Als journalist heb ik liever niet te maken met zedendelicten. Niet omdat ik preuts aangelegd ben, maar omdat het in negen van de tien gevallen bijna ondoenlijk is om de waarheid te reconstrueren. Het zijn meestal gênante welles-nietesverhalen zonder getuigen, waarbij je bijna alleen kunt afgaan op de ‘blauwe ogen’ van het slachtoffer of de ontkennende verdachte. Zo heb ik de afgelopen weken gecorrespondeerd met een zekere John. De jongen schreef dat hij was gearresteerd omdat hij een meisje op een camping had bedreigd en vervolgens zou hebben verkracht. ‘Dat eerste – die bedreiging – klopt, maar die verkrachting is gelogen. Dat heeft ze verzonnen uit angst voor haar ouders,’ aldus John. Nu moet ik zeggen dat ‘kerels’ die vrouwen bedreigen bij mij eerder mijn handen laten jeuken dan dat ze mededogen opwekken, maar dat terzijde. John schreef me dat hij het meisje, nadat ze in haar caravan wat hadden gedronken, met een mes had bedreigd, in een soort vlaag van verstandsverbijstering. Na een paar minuten had hij het wapen echter weggelegd en hij meende dat het meisje zijn optreden slechts als een misplaatste grap had opgevat. In ieder geval was die nacht geeïndigd in een vrijpartij, waarbij de ‘wederpartij’ zich niet onbetuigd had gelaten – meende hij. Aan de hand van de procesverbalen wees John me erop dat het meisje die hele nacht bij hem was gebleven terwijl hij sliep, na de vrijpartij nota bene buiten de caravan was wezen douchen, maar gewoon weer was teruggekomen. Pas in de loop van de ochtend was ze vertrokken, nadat ze nog rustig hadden (na)gepraat. Daarna was ze gewoon met de trein naar huis gegaan. En pas later was ze op aandringen van haar ouders naar de politie gegaan. ‘Het is bedrog. Ik heb haar niet gedwongen. Ze deed het uit vrije wil,’ zo stelt John, die aanbiedt om zich onder hypnose te laten verhoren.

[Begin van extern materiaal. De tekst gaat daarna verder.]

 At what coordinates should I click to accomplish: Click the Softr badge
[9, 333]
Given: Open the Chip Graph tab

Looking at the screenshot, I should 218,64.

Het slachtoffer zegt op haar beurt echter dat ze na die bedreiging verlamd van angst was en zich daarom niet verzette of vluchtte: ‘Ik – 161 –
was bang dat hij me anders zou doodmaken.’ Nou, vertelt u maar wie er gelijk heeft. Ik heb John geschreven dat hij de schijn wel heel erg tegen heeft. Maar houdt dat dan in dat iemand na een bedreiging ook automatisch een verkrachter is? Dat niet, zo schreef ik aan John, maar het een kan wel makkelijk tot het ander leiden. Volgens mij is dit een klassiek geval van twee mensen die hetzelfde meemaken, maar het totaal verschillend beleven. In een poging dat aan John duidelijk te maken schreef ik: ‘Je zou haar misschien nooit kwaad hebben gedaan, maar je reageert als de bankovervaller die achteraf zegt: ‘Er had niets kunnen gebeuren, mijn revolver was niet eens geladen...’
– 162 –
Miss Marple (vervolg)
Twee jaar geleden schreef ik al eens over de toen eenentachtigjarige mevrouw C. van Meijer uit Amsterdam. Ik was met haar in contact gekomen toen ze na een heupoperatie in het amc door een verpleger was aangerand (!), terwijl ze weerloos en nog halfverdoofd lag bij te komen. Aanvankelijk wilde bijna niemand de bejaarde geloven en deden velen haar schokkende relaas in eerste instantie af als door narcose ontstane hallucinaties. Mevrouw Van Meijer beet zich echter – figuurlijk – vast in haar nachtelijke aanrander en begon een lange, moeilijke speurtocht om hem ontmaskerd en veroordeeld te krijgen. En ze bleek een detective van formaat. Destijds schreef ik daarover: ‘Vechtend tegen ongeloof, vooroordelen en doofpotten, ontpopte de Amsterdamse bejaarde zich tot het levende evenbeeld van Agatha Christies legendarische schepping Miss Marple. Scherpzinnig, vasthoudend en onvermoeibaar verzamelde zij alle puzzelstukjes...’ De dader werd gepakt en uiteindelijk veroordeeld. Sindsdien zijn er dus twee jaren verstreken, en onlangs moest ik in een onbewaakt ogenblik weer aan haar denken. Hoe zou het met ‘Miss Marple’ gaan, vroeg ik me af. Even later draaide ik haar telefoonnummer. Haar stem klonk nog iets beveriger dan destijds. Ze vertelde me dat het laatste jaar bepaald niet was meegevallen. Alsof ze toen in het ziekenhuis nog niet genoeg misdadige ellende had meegemaakt, was ze op een avond in haar woning verrast door een inbreker, waarschijnlijk een junk, die geld eiste. De man had geprobeerd haar met een sprei te knevelen en er was tussen het tweeëntachtigjarige, nog maar vierenveertig kilo wegende vrouwtje en de jonge insluiper van zo’n negentig kilo een heuse vechtpartij ontstaan. Maar als hij soms dacht dat ‘Miss Marple’ in deze ongelijke strijd ook maar een stap opzij zou gaan, had hij het mis! Tijdens de lange worsteling verloor ze haar gebit: haar mondhoeken scheurden uit; ze kreeg een harde klap op haar oog; haar neus werd – 163 –
beschadigd; in haar breekbare handen had ze geen gevoel meer – ‘maar,’ zo zei mevrouw Van Meijer mij met opflakkerende, triomfantelijke stem door de telefoon, ‘hij is er toen vandoor gegaan – en hij heeft geen cent gehad, echt geen cent!’ Mevrouw Van Meijer, dit zou zelfs de ‘echte’ Miss Marple u niet hebben nagedaan.
– 164 –
Vrijspraak (1)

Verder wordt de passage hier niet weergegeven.